The greatest difference between different hypothesis tests is the reference distribution that is used. At this point it should be clear that the reference distribution of the mean of a small sample is a t-distribution having the same number of degrees of freedom as the sample. This is because the mean can be transformed into the variable t, according to Equation 8.1. Correspondingly, the variance of a sample can be transformed into a variable that follows what is called a χ2-distribution – pronounced “chi-squared distribution”. It is also characterized by the number of degrees of freedom of the sample. If we want to compare the variance of a sample to a target value we use a so-called χ2-test for variance. If we instead want to compare the variances of two samples we use the so-called F-test. We have already been acquainted with the F-distribution in connection with the ANOVA, where we stated that ratios of variances follow this distribution. The F-distribution is characterized by the numbers of degrees of freedom of the two samples that are compared.
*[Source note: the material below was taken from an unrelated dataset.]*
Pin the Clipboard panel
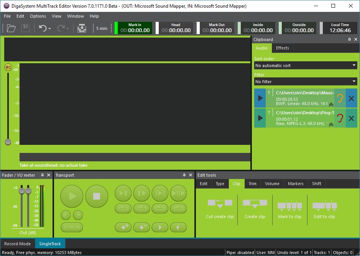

Some experiments yield results in the form of proportions. For example, if a team of engineers modifies a manufacturing process to improve product quality, it may be interested in knowing if the failure rate is lower among the items that have gone through the new process compared to those going through the original one. If you want to test proportions there are a number of techniques at your disposal, and the particular situation decides which one is better suited. Box, Hunter and Hunter [3] provide some examples of such tests.